▶ _Exercise objective_:
Nothing but the line with "Click the Activity log icon" and the lines after it should appear, each retyped exactly as in the listing.

::: Available data

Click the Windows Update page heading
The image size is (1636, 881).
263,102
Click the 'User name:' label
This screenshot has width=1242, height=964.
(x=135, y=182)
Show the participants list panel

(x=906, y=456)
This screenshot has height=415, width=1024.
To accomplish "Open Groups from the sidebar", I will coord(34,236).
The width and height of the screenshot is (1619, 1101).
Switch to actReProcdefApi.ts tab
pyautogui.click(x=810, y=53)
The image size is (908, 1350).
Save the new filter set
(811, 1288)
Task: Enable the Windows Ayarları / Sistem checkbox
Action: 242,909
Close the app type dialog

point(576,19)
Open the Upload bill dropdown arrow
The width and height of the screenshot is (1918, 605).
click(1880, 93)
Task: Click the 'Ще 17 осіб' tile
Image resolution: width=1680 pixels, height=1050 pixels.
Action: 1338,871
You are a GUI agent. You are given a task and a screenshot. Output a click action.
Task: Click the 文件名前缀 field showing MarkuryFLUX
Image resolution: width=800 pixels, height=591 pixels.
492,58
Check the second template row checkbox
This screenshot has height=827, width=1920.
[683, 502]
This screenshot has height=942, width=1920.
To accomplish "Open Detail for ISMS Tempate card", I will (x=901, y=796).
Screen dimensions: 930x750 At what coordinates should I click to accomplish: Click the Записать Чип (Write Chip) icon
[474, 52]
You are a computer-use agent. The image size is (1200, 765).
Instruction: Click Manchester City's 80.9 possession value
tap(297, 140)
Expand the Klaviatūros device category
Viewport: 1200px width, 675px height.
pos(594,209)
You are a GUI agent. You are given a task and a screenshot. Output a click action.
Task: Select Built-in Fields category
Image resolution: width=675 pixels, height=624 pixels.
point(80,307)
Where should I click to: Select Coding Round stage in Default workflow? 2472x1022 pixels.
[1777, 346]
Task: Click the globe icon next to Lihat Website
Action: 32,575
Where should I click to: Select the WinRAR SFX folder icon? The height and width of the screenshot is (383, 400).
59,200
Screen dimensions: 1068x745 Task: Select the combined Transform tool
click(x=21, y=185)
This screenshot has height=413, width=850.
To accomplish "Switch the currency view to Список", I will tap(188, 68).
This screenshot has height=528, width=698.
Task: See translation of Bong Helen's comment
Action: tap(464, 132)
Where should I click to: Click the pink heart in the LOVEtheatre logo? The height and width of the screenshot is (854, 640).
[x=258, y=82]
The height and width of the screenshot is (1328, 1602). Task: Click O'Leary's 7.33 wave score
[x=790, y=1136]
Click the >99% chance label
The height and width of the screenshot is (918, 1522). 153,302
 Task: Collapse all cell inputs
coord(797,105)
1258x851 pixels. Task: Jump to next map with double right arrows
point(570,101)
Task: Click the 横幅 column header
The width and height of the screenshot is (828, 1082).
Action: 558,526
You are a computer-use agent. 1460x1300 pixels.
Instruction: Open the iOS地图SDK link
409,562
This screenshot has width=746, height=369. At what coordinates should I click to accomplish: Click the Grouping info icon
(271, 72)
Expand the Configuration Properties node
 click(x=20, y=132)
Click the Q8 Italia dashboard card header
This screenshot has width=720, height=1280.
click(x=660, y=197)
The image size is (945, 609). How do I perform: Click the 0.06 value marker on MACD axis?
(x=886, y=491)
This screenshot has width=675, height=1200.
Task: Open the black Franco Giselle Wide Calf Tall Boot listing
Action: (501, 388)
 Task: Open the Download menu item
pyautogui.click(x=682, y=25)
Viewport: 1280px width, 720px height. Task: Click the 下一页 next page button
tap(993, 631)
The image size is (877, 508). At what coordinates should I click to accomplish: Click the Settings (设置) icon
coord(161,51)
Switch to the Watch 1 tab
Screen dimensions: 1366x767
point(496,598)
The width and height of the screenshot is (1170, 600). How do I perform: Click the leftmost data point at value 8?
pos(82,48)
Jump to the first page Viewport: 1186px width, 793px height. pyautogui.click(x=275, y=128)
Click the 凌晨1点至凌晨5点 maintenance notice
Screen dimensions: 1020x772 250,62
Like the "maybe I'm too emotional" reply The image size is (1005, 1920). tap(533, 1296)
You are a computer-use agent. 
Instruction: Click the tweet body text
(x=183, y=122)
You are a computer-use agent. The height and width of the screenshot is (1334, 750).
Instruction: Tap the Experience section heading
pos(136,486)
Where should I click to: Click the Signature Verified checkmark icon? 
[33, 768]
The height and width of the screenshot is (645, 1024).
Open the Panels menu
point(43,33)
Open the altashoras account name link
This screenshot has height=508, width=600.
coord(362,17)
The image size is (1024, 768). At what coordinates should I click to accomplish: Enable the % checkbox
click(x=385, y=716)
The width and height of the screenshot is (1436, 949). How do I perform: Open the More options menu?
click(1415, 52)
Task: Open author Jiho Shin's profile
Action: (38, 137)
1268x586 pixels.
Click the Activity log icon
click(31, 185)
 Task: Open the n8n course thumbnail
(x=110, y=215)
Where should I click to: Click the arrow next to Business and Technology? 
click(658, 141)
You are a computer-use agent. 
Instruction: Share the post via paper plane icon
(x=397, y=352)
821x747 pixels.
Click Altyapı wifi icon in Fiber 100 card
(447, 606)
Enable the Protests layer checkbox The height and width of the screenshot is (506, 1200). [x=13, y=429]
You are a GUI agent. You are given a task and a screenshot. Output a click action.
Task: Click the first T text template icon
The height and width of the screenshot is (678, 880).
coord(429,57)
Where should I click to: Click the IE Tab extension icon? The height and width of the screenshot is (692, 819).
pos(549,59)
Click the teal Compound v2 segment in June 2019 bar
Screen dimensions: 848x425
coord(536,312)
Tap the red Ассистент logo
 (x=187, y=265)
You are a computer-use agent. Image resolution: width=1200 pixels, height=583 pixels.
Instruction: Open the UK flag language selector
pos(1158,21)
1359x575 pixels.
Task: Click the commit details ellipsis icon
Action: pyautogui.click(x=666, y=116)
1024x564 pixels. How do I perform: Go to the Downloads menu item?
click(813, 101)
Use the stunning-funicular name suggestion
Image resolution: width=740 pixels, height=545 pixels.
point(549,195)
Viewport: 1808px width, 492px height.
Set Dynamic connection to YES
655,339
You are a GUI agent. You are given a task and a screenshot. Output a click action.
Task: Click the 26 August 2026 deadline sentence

::::::

▶ _Result below_:
Click the Activity log icon
click(31, 185)
 Task: Open the n8n course thumbnail
(x=110, y=215)
Where should I click to: Click the arrow next to Business and Technology? 
click(658, 141)
You are a computer-use agent. 
Instruction: Share the post via paper plane icon
(x=397, y=352)
821x747 pixels.
Click Altyapı wifi icon in Fiber 100 card
(447, 606)
Enable the Protests layer checkbox The height and width of the screenshot is (506, 1200). [x=13, y=429]
You are a GUI agent. You are given a task and a screenshot. Output a click action.
Task: Click the first T text template icon
The height and width of the screenshot is (678, 880).
coord(429,57)
Where should I click to: Click the IE Tab extension icon? The height and width of the screenshot is (692, 819).
pos(549,59)
Click the teal Compound v2 segment in June 2019 bar
Screen dimensions: 848x425
coord(536,312)
Tap the red Ассистент logo
 (x=187, y=265)
You are a computer-use agent. Image resolution: width=1200 pixels, height=583 pixels.
Instruction: Open the UK flag language selector
pos(1158,21)
1359x575 pixels.
Task: Click the commit details ellipsis icon
Action: pyautogui.click(x=666, y=116)
1024x564 pixels. How do I perform: Go to the Downloads menu item?
click(813, 101)
Use the stunning-funicular name suggestion
Image resolution: width=740 pixels, height=545 pixels.
point(549,195)
Viewport: 1808px width, 492px height.
Set Dynamic connection to YES
655,339
You are a GUI agent. You are given a task and a screenshot. Output a click action.
Task: Click the 26 August 2026 deadline sentence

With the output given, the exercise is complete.